Selasa, 04 Februari 2014

Drama Tari Jawa Langendriyan


Langendriyan adalah kesenian Jawa yang berbentuk drama tari. Apabila Langendriyan dibandingkan dengan wayang orang yang juga satu bentuk drama tari, tetap memiliki perbedaan.Perbedaan itu tampak pada bentuk dialog yang digunakan. Bentuk pertunjukkan wayang orang pada umumnya menggunakan dialog antawacana (percakapan biasa) dan kadang-kadang ada sedikit tembangnya, sedangkan Langendriyan semua dialognya menggunakan tembang

Oleh karena itu, dapat disebutkan bahwa Langendriyan adalah dramatari dengan menggunakan dialog tembang. Artinya pemeran tokoh dalam cerita Langendriyan ketika berdialog menggunakan tembang macapat, yang kadang-kadang dalam satu pupuh tembang dibawakan oleh seroang saja, tetapi terkadang juga dibawakan oleh lebih dari satu orang secara bergantian.

Dialog dalam Langendriyan sangat erat kaitannya dengan nilai sastra. Jalinan cerita tercipta melalui urutan tembang sehingga memiliki nilai sastra yang sangat tinggi.Menganalisis naskah Langendriyan kemudian mempublikasikannya di hadapan pembaca kekinian tentu sebuah usaha yang sangat perlu. Nilai-nilai positif yang terkandung di dalam naskah Langendriyan biasa dijadikan pembelajaran karena tetap relevan dengan persoalan berbangsa di era sekarang. 


Salah satu naskah Langendriyan yang berpotensi dikaji adalah Ranggalawe Gugur.Cerita alam Ranggalawe Gugur adalah perjuangan seorang  senapati Majapahit dalam membela kerajaan.Nilai-nilai kepahlawanan yang diajarkan Ranggalawe dapat dijadikan teladan bagi seluruh lapisan masyarakat, utamanya para pejabat yang mengemban amanah membesarkan bangsa Indonesia ini.


Kesenian ini memiliki catatan sejarah yang cukup unik.Diceritakan saat mangkunegaraan dipimpin oleh KGPAA IV, terdapat sebuah pabrik batik besar yang dimiliki oleh seorang berketurunan Jerman bernama Mr. Gottlieb. Versi Kasunanan Surakarta diceritakan bahwa tradisi ini bermula dari tradisi 'ura-ura' atau menembang  yang dilakukan oleh buruh batik di perusahaan batik milik Godlieb di daerah Pasar Pon, Solo, pada masa Mangkunegoro IV (1853-1881) oleh Raden Mas Haria Tanda kusuma, menantunya. Sedangkan menurut Kasultanan Yogyakarta Langendriyan ini diciptakan oleh Raden Tumenggung Purwaduningrat dan KGPAA Mangkubumi, putera Sri Sultan Hamengkubuwono VI (1876). Perkembangan langendriyan di istana Mangkunagaran juga tidak dapat dilepaskan dari peranan Mangkunagara IV.

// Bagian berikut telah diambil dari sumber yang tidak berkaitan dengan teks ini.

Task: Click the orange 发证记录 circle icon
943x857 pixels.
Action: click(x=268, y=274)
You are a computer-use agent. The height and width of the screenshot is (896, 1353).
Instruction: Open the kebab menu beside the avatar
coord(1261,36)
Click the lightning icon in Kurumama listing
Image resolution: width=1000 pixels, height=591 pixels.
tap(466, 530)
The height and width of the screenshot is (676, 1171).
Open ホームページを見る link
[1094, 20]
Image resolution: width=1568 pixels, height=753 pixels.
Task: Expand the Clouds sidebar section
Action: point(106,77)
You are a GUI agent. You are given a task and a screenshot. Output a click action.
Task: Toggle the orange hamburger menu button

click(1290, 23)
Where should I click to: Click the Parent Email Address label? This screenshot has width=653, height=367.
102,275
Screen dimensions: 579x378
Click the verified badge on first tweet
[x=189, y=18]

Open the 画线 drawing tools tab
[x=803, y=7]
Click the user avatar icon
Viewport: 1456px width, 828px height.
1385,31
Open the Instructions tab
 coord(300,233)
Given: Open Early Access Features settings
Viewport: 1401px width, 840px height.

 Langendriyan yang diciptakan oleh Raden Mas Arya Tandhakusuma, pada mulanya merupakan suatu bentuk kesenian yang dibuat di luar tembok istana Mangkunagaran atas inisiatif Von Gottlieb, seorang pengusaha batik berkebangsaan Jerman di Surakarta sebagai persembahan kepada Mangkunagara IV. Oleh karena Mangkunagara  IV sangat berkenan terhadap sajian langendriyan yang diperagakan oleh para pekerja batik wanita, ia kemudian berkeinginan untuk mengembangkannya menjadi kesenian istana (Drewes, 1974: 208 dan Relung Pustaka, 1970: 43). 

Langendriyan yang membawakan cerita Damarwulan dan langenmandrawanaran yang membawakan cerita Ramayana merupakan dua bentuk kesenian yang juga lahir di luar tembok keraton, masing-masing diciptakan oleh Raden Tumenggung Purwadiningrat pada tahun 1876 dan Kangjeng Pangeran Harya Yudanagara (PatihDanureja VII) pada tahun 1890, dalam pementasan di keratin dilakukan dengan posisi jongkok (jengkeng) (Suharto, dkk., 1999: 17-18).